The Budget and Finance Committee on May 22 forwarded multiple grant- and contract-related resolutions that would expand aid for small businesses affected by APEC and extend or increase spending authority for homelessness services administered by the Department of Homelessness and Supportive Housing (HSH).
Item 6: The Office of Economic and Workforce Development requested Amendment No. 2 to add up to $2,455,000 to an existing agreement with SF New Deal (raising the total to about $11.415 million) to fund grants for businesses impacted by the APEC summit, a Tenderloin-focused opportunity grant program, and program administration. Supervisor Matt Dorsey, who has led outreach on APEC impacts, described the measure as making businesses that stayed open during APEC whole and strengthening relationships with small businesses and cultural institutions. Community leaders including Carol Tang (Children’s Creativity Museum), Raquel Redon Diaz (SoMa Pilipinas), and Scott Rowitz (Yerba Buena Community Benefit District) spoke in support and urged transparency in program design and rapid disbursement.
Items 7–8: HSH presented second amendments to contracts with Episcopal Community Services (ECS). Item 7 extends and increases a Flexible Housing Subsidy Pool agreement to a not-to-exceed of approximately $29.5 million (funded by Proposition C) to continue scattered-site rental subsidies and wraparound services for roughly 130 adults annually. Item 8 extends an ECS housing navigation contract and increases spending to about $16.7 million (state medical funding), funding 19 housing navigators serving roughly 600 clients annually; BLA recommended adding a performance metric to track time to placement and HSH agreed to work with the provider to identify reasonable baselines (current average placement time reported at about 61 days).

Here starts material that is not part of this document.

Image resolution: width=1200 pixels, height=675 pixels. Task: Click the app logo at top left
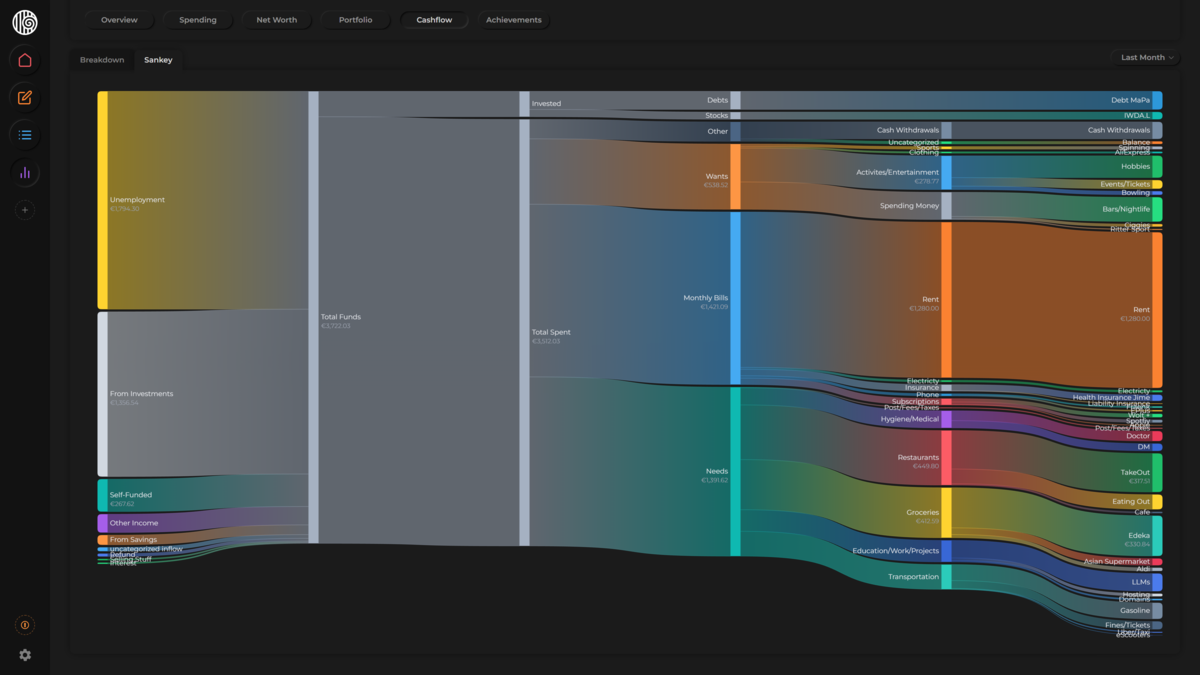coord(25,22)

Items 9–10: HSH sought amendments to Urban Alchemy contracts for shelter operations. Item 9 extends the 33 Goff cabin community operating agreement to March 31, 2025 and increases the not-to-exceed amount to roughly $11.6 million (Prop C funding). Item 10 revises the 711 Post semi-congregate shelter agreement; HSH and the committee agreed to amend and align term/dollar adjustments and to shorten an initial proposed extension so additional oversight and discussion can proceed. Practitioners and site staff from Urban Alchemy spoke at length about housing placements and neighborhood benefits; staff reported that 33 Goff houses about 70–74 guests in cabin units and 7 11 Post has placed nearly 95–96 people into permanent housing to date.
BLA reports accompanied the items with budget details and compliance notes; the committee voted to forward all items to the full Board with positive recommendations, generally by unanimous roll call.